While sales continue to be strong, automobile manufacturers are looking towards their supply chain to improve efficiencies and thus profitability.
One such manufacturer doing that is General Motors (GM). This week, the company announced plans to cut $1bn in its North America’s logistics costs by 2016. According to the company, this will help increase its profit margin by 1%. Among its plans include bringing parts plants closer to its assembly plants; extending rail lines directly to plants; and is considering opening more logistics operations centers near some assembly plants.
According to Grace Lieblein, vice president of GM global purchasing and supply chain, “The challenge is how do you do logistics efficiently and frankly minimize cost, because that cost you save can be reinvested in the product and strengthen our fortress balance sheet,”
One example of this is trimming transportation costs. In some cases, railways end a mile or less from GM facilities. This resulted in GM having to utilizing truck transportation to move finished vehicles to railroads.
Another example is the company’s plan to build its first logistics center. Announced in May, the facility will be located near GM’s Lansing Grand River assembly plant. The 400,000 sq ft facility will be used to sort and deliver parts to the assembly line in a process known as sequencing. The center is intended to cut costs and transportation between local suppliers that currently handle the task. If proven successful, additional such facilities will likely be built.

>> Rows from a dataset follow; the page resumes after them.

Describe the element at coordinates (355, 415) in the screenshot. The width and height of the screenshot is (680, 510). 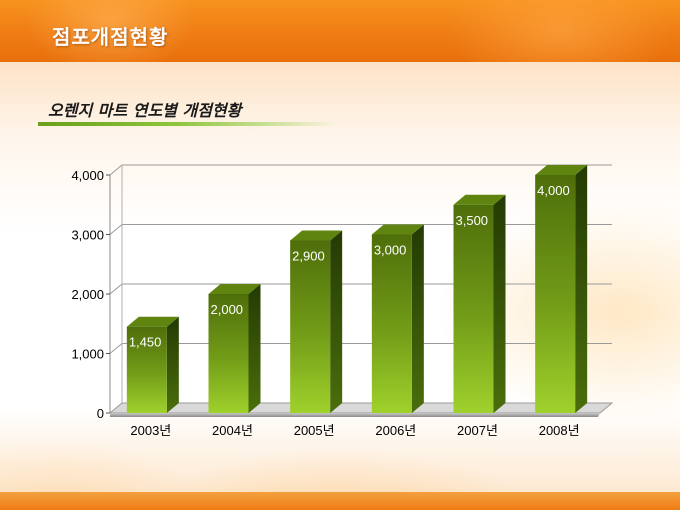
I see `chart-floor-edge` at that location.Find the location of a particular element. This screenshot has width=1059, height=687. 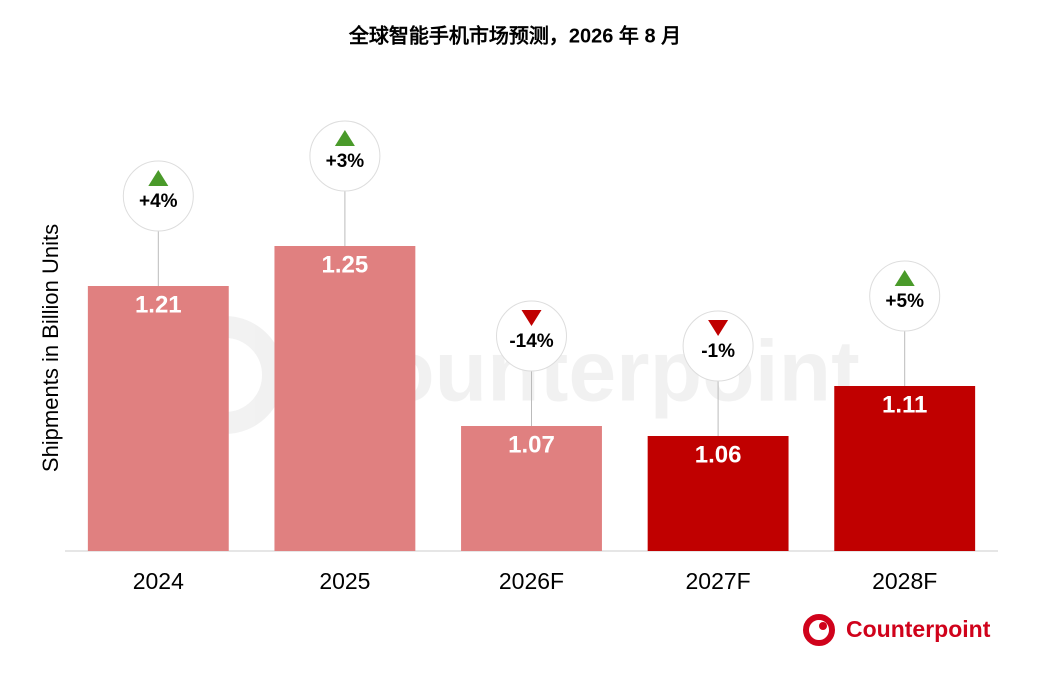

logo: Counterpoint is located at coordinates (897, 630).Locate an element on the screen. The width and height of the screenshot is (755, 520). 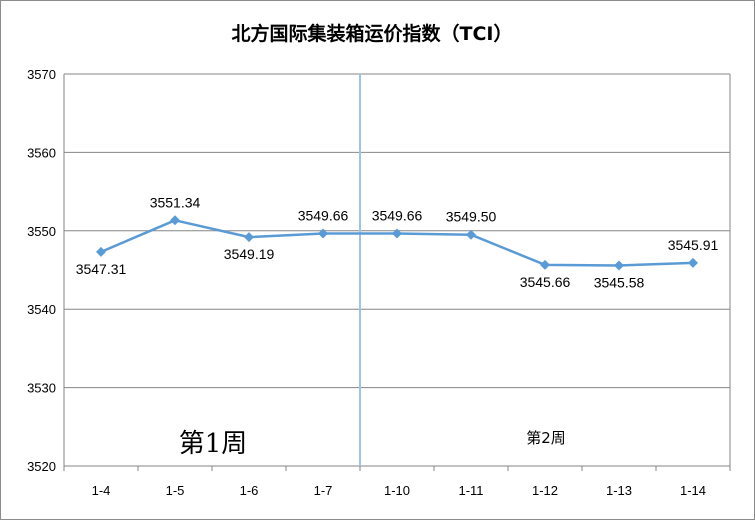
x-tick-label: 1-6 is located at coordinates (250, 490).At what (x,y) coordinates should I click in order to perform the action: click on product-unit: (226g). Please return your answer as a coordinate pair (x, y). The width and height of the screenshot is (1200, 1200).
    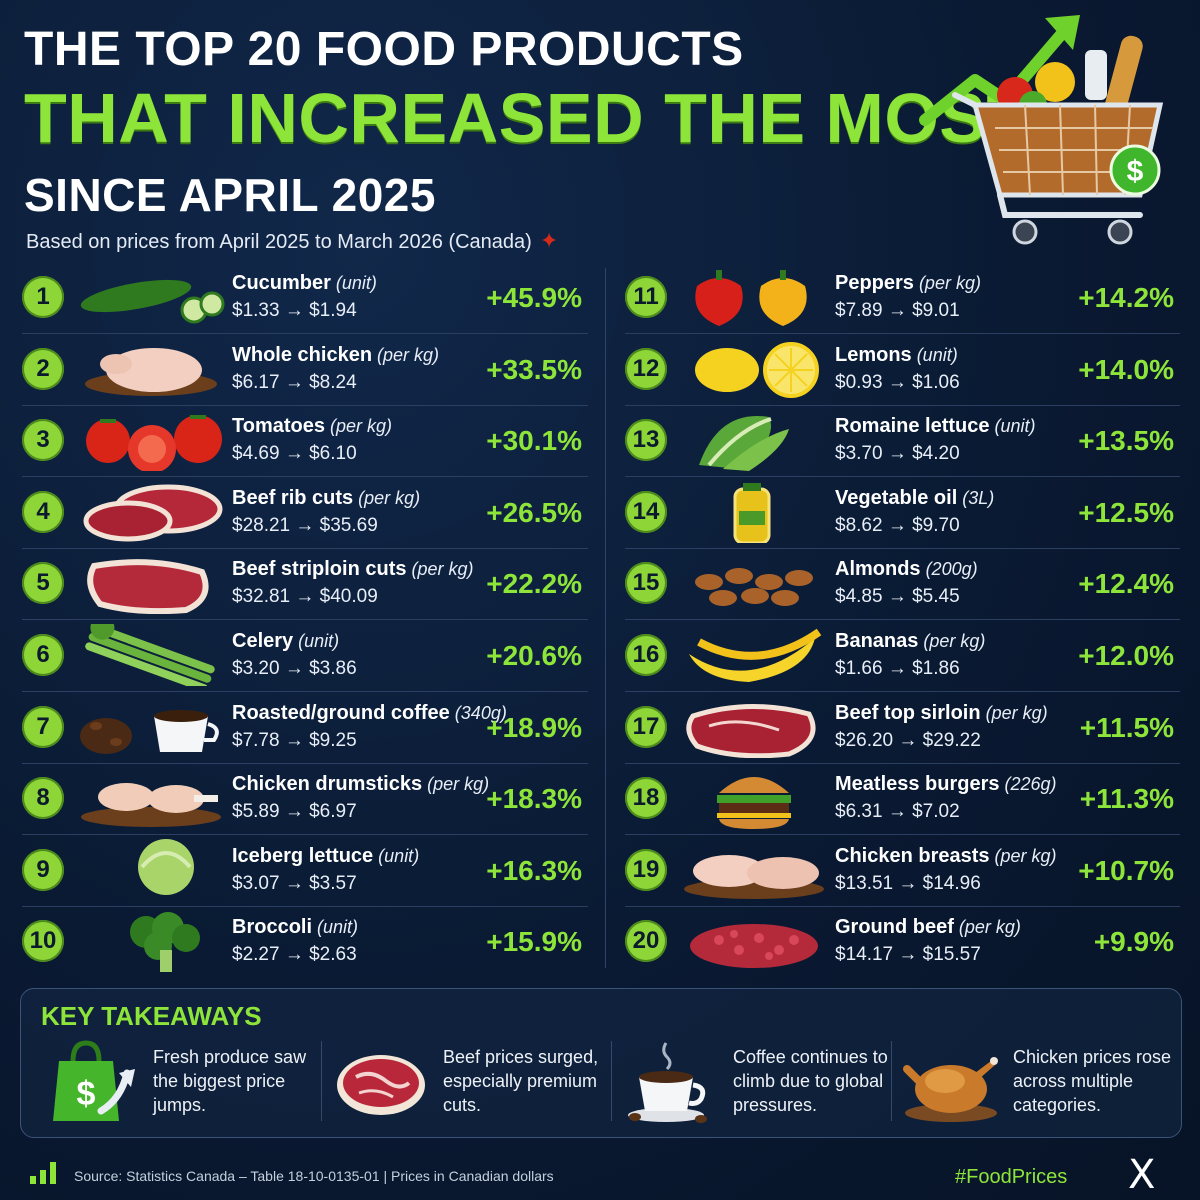
    Looking at the image, I should click on (1030, 784).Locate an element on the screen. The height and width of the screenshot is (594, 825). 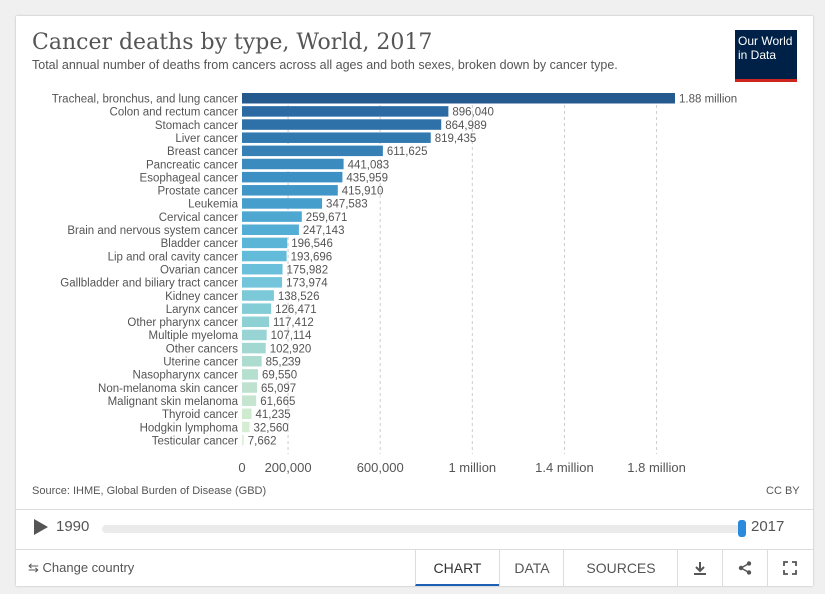
category-label: Brain and nervous system cancer is located at coordinates (152, 231).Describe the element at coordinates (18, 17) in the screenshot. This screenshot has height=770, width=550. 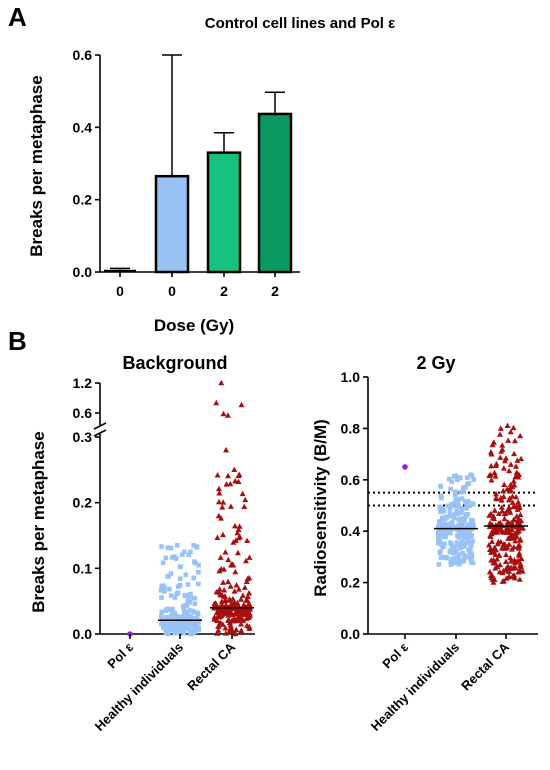
I see `panel-label-a: A` at that location. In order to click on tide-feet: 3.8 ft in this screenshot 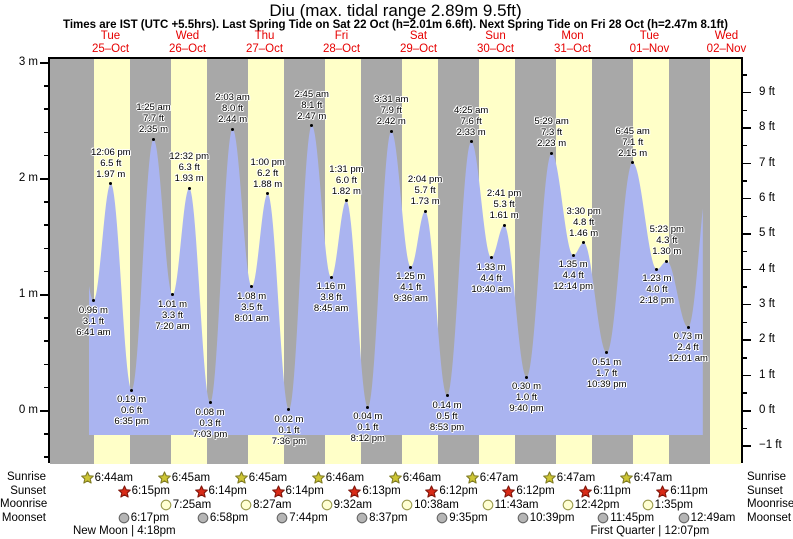, I will do `click(331, 298)`.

As GM implements these changes, the company is also looking to improve relations with suppliers. One way it is doing this is by sharing more information with all tiers of its supply chain and it has developed internal tools to eliminate possible bottlenecks. GM also wants to involve supplier partners early in the product-development process.
As the company gets set to introduce a number of new products in the coming year, it will need these improved supplier relations to be successful.
GM’s announcement to cut $1bn in its North American logistics costs is a good start but more is needed as the industry continues to innovate and competition increases.